Magdeburg I Mit ihrer neuesten Disziplin ist die Hochschule Magdeburg-Stendal einsame Spitze. Das meint zumindest Dr. Heribert Münch. Der Professor am Institut für Maschinenbau verkündete gerade mit einem Aushang auf dem Campus einen "absoluten Institutsrekord, der für mich immer unvorstellbar war". Die neue, nach seiner Kenntnis "bislang unbekannte Disziplin" befasse sich mit der "Konsequenten Kompetenzvermeidung". Magdeburger Studenten hätten darin "nie gekannte Erfolge" erzielt.

Darauf gestoßen war Ingenieur Münch unlängst bei der Korrektur einer Klausur zu "Elektrischen Maschinen". "Der erste Platz, die Bestmarke, wurde mit einer Zahl von null Punkten erreicht", heißt es in Münchs Memorandum.
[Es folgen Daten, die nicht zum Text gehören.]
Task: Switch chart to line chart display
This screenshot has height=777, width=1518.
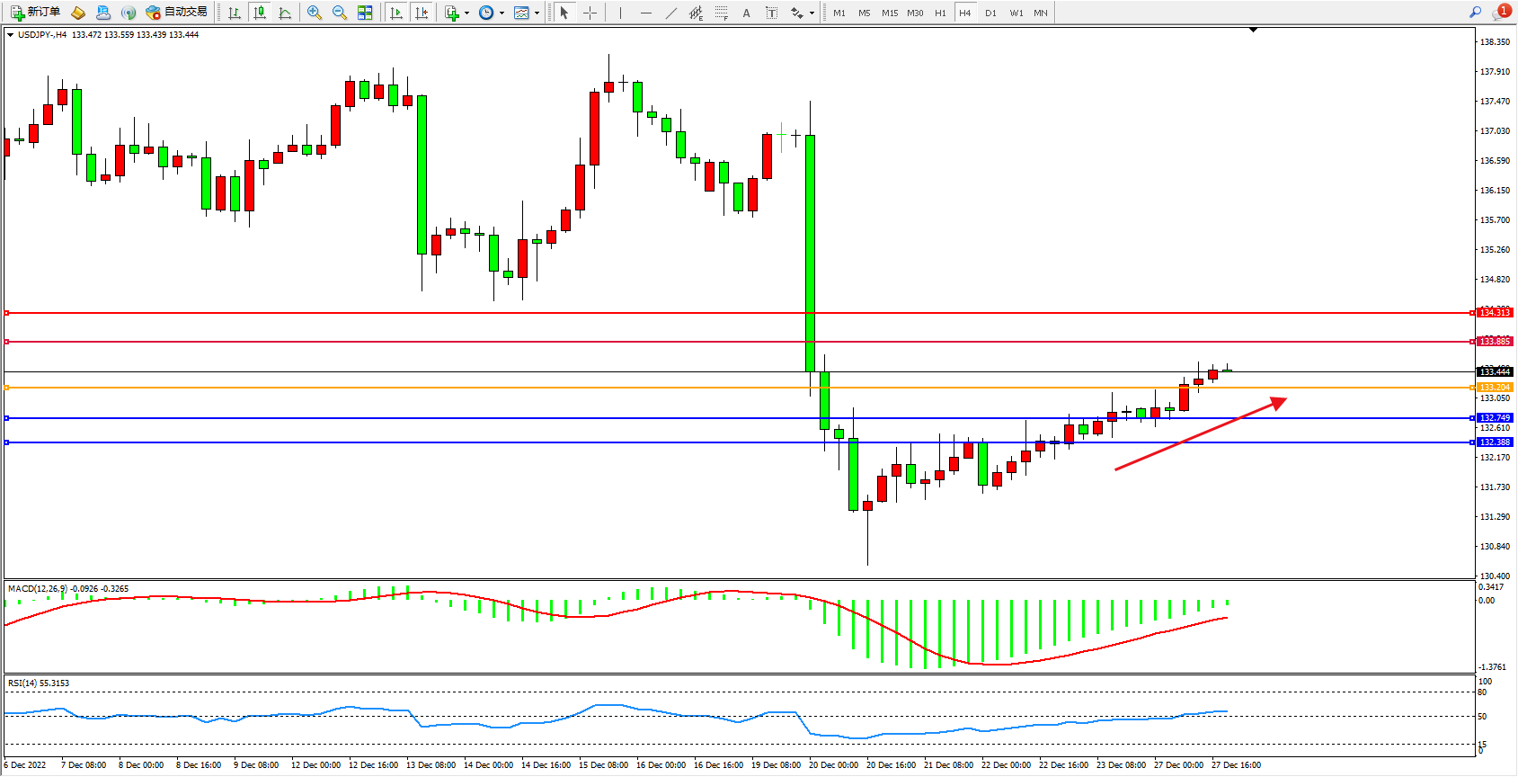Action: pos(285,13)
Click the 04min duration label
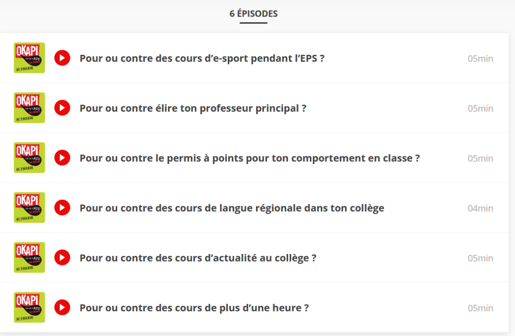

Auch der Inhaber des zweiten Platzes habe mit einem Punkt das Minimun nur knapp verfehlt. "Beide haben in der neuen Disziplin perfekt agiert", schätzt der Magdeburger Wissenschaftler ein.

Münchs Aushänge haben an der Magdeburger Hochschule bereits Kultstatus. Er erfülle damit seinen erzieherischen Auftrag, erklärt Münch auf Nachfrage. "Mit schlechten Noten haben die Absolventen schließlich keine Chance auf dem Arbeitsmarkt."

Seinen Kompetenzverweigerern schreibt er ins Stammbuch: "Man sieht sich immer zweimal im Leben." An der Hochschule gelte aber: "Man sieht sich nicht mehr als dreimal."